**** EXTRACTED INFORMATION ****
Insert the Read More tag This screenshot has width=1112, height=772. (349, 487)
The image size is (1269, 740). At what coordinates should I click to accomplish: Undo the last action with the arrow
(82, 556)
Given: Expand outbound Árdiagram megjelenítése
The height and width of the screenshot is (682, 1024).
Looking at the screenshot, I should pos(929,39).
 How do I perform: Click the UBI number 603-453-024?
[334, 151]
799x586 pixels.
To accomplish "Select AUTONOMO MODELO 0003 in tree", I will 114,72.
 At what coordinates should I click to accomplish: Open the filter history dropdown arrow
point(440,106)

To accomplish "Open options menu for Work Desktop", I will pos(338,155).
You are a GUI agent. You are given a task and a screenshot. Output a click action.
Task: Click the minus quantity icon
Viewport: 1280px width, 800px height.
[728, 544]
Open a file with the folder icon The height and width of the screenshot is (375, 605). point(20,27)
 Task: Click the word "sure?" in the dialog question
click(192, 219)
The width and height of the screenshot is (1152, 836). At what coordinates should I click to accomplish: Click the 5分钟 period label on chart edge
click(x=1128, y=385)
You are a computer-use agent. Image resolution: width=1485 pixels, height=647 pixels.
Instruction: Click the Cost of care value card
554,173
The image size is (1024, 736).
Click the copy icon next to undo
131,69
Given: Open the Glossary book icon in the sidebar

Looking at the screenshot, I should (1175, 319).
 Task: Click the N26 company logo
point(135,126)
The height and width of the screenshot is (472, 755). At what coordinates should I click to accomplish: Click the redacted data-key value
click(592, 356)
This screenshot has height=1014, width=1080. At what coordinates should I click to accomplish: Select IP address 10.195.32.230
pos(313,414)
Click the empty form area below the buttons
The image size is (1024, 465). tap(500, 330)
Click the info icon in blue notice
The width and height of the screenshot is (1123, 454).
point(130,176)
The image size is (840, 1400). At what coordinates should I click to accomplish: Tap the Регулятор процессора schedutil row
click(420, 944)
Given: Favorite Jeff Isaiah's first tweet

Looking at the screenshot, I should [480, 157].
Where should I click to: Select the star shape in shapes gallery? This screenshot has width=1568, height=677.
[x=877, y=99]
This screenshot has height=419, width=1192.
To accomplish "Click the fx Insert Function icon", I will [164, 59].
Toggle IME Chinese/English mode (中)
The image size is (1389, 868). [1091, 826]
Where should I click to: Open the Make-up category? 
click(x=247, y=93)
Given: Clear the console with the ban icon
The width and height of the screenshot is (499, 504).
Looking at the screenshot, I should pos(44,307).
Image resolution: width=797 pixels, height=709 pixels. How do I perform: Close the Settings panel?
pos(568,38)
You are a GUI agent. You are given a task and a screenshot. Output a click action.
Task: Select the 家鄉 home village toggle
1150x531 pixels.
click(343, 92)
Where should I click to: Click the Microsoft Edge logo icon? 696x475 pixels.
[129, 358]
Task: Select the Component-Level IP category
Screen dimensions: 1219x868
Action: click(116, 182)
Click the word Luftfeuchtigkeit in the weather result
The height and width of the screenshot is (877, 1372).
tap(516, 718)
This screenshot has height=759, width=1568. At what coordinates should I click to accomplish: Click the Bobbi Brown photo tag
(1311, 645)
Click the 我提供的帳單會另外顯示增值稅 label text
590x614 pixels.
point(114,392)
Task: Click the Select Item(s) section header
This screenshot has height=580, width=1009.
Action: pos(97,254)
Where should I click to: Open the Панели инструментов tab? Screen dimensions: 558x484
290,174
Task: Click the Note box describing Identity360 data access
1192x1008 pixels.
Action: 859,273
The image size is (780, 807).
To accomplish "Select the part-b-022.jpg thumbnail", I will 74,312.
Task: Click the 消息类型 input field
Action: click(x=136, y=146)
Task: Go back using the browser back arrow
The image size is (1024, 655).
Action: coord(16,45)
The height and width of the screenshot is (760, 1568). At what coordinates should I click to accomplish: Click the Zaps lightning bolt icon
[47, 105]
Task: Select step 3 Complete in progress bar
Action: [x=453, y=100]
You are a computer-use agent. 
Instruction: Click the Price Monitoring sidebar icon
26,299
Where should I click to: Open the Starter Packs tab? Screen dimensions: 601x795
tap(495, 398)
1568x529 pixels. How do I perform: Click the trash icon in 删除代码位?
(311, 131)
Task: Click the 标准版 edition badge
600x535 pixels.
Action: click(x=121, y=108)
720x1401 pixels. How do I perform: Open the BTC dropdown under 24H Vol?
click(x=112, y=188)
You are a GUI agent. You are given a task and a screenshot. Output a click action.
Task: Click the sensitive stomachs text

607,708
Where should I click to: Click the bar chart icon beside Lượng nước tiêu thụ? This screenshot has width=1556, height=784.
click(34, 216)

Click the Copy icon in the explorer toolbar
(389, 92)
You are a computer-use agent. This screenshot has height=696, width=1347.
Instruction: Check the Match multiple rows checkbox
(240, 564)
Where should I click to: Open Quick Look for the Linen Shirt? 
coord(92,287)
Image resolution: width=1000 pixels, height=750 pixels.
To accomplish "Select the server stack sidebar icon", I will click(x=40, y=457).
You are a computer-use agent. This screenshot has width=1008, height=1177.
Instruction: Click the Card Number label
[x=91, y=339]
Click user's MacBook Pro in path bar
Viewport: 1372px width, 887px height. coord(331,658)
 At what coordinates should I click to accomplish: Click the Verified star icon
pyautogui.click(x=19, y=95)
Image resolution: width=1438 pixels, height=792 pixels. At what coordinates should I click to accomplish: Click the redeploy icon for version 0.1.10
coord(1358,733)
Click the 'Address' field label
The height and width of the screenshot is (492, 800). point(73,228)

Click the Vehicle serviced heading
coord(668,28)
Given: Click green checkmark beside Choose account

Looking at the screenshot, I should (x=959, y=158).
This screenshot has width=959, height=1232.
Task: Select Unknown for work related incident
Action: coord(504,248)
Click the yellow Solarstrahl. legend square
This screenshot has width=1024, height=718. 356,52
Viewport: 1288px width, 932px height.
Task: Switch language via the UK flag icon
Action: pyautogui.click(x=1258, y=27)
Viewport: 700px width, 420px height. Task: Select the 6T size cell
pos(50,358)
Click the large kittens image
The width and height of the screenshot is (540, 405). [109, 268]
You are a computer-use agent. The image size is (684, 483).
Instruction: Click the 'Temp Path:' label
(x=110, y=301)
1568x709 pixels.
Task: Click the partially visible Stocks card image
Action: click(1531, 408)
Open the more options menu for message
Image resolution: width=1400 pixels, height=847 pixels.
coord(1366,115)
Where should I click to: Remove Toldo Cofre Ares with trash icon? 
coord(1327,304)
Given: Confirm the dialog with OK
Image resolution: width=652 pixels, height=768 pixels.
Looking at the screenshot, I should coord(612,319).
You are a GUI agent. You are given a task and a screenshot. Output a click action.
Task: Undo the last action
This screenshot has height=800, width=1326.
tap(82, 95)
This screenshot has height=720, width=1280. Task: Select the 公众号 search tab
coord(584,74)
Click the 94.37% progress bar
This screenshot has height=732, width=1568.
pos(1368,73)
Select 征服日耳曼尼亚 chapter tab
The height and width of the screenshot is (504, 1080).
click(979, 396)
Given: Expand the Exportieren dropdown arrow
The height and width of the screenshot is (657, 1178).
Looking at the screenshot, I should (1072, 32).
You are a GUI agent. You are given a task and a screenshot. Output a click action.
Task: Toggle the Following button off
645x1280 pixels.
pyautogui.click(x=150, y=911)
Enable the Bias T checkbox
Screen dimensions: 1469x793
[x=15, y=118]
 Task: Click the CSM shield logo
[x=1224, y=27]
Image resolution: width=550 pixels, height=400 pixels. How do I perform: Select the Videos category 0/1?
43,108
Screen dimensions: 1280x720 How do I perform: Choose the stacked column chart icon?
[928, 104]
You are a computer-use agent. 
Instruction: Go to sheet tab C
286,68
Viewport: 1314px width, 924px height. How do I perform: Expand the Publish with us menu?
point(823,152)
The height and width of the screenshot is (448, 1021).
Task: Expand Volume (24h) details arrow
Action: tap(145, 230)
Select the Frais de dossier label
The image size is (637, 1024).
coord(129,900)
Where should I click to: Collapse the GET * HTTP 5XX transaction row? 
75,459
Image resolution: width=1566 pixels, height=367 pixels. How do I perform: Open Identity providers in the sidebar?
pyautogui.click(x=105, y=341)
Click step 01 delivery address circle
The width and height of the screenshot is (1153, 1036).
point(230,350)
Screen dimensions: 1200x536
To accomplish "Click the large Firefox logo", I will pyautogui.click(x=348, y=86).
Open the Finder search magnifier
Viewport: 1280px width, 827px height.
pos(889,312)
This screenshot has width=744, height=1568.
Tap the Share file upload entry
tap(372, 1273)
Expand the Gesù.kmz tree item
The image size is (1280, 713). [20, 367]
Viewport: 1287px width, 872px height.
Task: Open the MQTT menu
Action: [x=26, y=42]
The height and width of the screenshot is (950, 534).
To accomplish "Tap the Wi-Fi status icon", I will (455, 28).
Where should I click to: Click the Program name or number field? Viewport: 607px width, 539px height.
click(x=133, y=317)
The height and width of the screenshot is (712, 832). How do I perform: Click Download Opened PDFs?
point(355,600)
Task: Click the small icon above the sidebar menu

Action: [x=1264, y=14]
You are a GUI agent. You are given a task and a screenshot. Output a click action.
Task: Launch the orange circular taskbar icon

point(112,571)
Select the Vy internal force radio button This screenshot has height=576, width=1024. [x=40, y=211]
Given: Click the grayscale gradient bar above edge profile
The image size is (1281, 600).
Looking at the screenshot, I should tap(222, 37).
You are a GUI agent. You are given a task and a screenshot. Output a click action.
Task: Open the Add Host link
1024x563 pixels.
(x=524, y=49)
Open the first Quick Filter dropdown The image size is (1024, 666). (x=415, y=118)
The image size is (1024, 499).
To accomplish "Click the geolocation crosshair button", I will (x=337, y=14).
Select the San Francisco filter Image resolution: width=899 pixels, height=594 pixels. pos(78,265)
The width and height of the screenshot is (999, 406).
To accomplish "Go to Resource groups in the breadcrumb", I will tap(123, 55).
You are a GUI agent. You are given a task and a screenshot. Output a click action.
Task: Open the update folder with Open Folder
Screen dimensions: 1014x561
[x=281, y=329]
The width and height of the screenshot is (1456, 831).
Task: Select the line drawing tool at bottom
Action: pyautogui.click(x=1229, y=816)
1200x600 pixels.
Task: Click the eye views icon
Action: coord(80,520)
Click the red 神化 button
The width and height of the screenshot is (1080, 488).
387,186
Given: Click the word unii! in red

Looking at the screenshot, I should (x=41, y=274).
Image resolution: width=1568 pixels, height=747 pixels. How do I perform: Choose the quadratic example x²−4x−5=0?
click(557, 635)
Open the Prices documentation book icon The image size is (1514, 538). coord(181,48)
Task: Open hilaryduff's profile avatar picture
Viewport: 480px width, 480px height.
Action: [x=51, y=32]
****
GOAL OF THE EXERCISE: All that belongs in your answer is the stretch of entries above from the line with "The height and width of the screenshot is (760, 1568)." through the line with "Image resolution: width=1000", printed exactly.

PROBLEM SOLUTION:
The height and width of the screenshot is (760, 1568). At what coordinates should I click to accomplish: Click the Zaps lightning bolt icon
[47, 105]
Task: Select step 3 Complete in progress bar
Action: [x=453, y=100]
You are a computer-use agent. 
Instruction: Click the Price Monitoring sidebar icon
26,299
Where should I click to: Open the Starter Packs tab? Screen dimensions: 601x795
tap(495, 398)
1568x529 pixels. How do I perform: Click the trash icon in 删除代码位?
(311, 131)
Task: Click the 标准版 edition badge
600x535 pixels.
Action: click(x=121, y=108)
720x1401 pixels. How do I perform: Open the BTC dropdown under 24H Vol?
click(x=112, y=188)
You are a GUI agent. You are given a task and a screenshot. Output a click action.
Task: Click the sensitive stomachs text

607,708
Where should I click to: Click the bar chart icon beside Lượng nước tiêu thụ? This screenshot has width=1556, height=784.
click(34, 216)

Click the Copy icon in the explorer toolbar
(389, 92)
You are a computer-use agent. This screenshot has height=696, width=1347.
Instruction: Check the Match multiple rows checkbox
(240, 564)
Where should I click to: Open Quick Look for the Linen Shirt? 
coord(92,287)
Image resolution: width=1000 pixels, height=750 pixels.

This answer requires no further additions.